The push to roll back federal support for professional sports teams and billionaire owners may be less contentious, with the subsidies drawing criticism from both sides of the political spectrum. Conservative opponents of the subsidies got a boost after Trump attacked the National Football League for not penalizing players who kneel during the national anthem to draw attention to police killings of black men. A Brookings Institution report in 2016 found that tax-exempt financing of professional sports stadiums has cost the federal government $3.7 billion in revenue since 2000.
Municipal bond prices were little changed after the release of the tax plan, with many analysts viewing it as a starting point that’s likely to be heavily revised as it works its way through Congress. Yields on 10-year benchmark tax-exempt debt were unchanged at 2.01 percent, while those on 30-year bonds slipped 0.01 percentage point to 2.81 percent, according to Bloomberg’s indexes.
The push to roll back sales of municipal bonds is likely to draw opposition from states, cities and securities firms, which for years have lobbied to prevent their ability to issue tax-exempt debt from being curtailed. Mike Nicholas, the chief executive officer of the Bond Dealers of America, an industry lobbying group, said the Republican proposal would increase costs for local governments and reduce funding for public works.
"Any alteration to the tax-exemption would significantly increase costs and lead to decreased infrastructure investment in communities where it is needed most," he said in a statement.
State and local governments sold $428 billion of debt last year. About $20 billion were private activity bonds, according to the Council of Development Finance Agencies. Many bonds are also each year for advanced refundings, which allow governments to refinance debt before it can be repurchased from investors.

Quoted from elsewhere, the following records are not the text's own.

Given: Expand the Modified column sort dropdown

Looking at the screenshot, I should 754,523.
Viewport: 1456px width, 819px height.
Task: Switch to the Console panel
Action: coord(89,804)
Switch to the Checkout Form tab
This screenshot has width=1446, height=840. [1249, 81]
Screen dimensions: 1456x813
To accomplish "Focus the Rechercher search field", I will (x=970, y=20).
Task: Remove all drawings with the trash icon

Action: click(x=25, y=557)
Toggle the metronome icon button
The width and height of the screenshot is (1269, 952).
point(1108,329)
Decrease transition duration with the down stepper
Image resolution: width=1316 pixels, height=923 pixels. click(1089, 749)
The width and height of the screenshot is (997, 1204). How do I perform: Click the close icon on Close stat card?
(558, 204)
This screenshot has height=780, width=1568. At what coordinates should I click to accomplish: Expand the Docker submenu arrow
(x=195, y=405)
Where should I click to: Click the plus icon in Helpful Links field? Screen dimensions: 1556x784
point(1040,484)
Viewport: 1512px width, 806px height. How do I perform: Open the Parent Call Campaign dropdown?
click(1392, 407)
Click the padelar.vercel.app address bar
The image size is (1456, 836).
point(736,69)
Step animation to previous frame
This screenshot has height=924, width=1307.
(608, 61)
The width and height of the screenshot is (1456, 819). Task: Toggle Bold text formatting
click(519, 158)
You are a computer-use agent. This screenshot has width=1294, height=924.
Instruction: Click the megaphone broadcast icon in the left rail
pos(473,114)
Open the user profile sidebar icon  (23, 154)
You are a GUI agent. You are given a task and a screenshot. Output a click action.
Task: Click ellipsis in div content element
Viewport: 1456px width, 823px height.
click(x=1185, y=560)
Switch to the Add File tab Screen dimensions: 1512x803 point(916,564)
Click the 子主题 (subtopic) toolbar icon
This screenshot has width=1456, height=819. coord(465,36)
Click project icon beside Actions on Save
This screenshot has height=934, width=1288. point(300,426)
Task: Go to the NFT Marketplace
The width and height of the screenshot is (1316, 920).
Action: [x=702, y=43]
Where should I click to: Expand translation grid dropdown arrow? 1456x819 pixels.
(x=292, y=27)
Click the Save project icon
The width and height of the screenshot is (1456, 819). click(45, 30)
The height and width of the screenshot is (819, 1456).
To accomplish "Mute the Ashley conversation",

Trump previously proposed expanding the use of private activity bonds, and his budget recommended lifting a $15 billion cap on their sale for highways and shipping facilities. In late September, however, Trump told lawmakers in a closed meeting that public-private partnerships weren’t the solution for rebuilding U.S. infrastructure, the Wall Street Journal reported.
Scrapping the tax exemption on private-activity bonds wouldn’t eliminate the private investment outright, since businesses interested in running infrastructure projects could still borrow in the corporate debt market, albeit at a higher cost.
The amount of private-activity bonds isn’t uniform. Airports aren’t subject to a cap, while debt for other uses is allocated on a state-by-state basis through a formula based on population. While the bonds have mostly been used for low-income housing, student loan programs and hospitals, they have increasingly been issued for major infrastructure projects, including toll lanes on expressways in Texas and Colorado.
A group led by Kiewit Corp. and a Macquarie Group Ltd. unit used $460 million private activity bonds to help finance a $1.5 billion replacement for the 85-year-old Goethals Bridge connecting New Jersey to New York’s Staten Island. Kiewit, Macquarie and Skanska AB are using the securities to finance a two-lane tolled tunnel connecting the cities of Norfolk and Portsmouth, Virginia.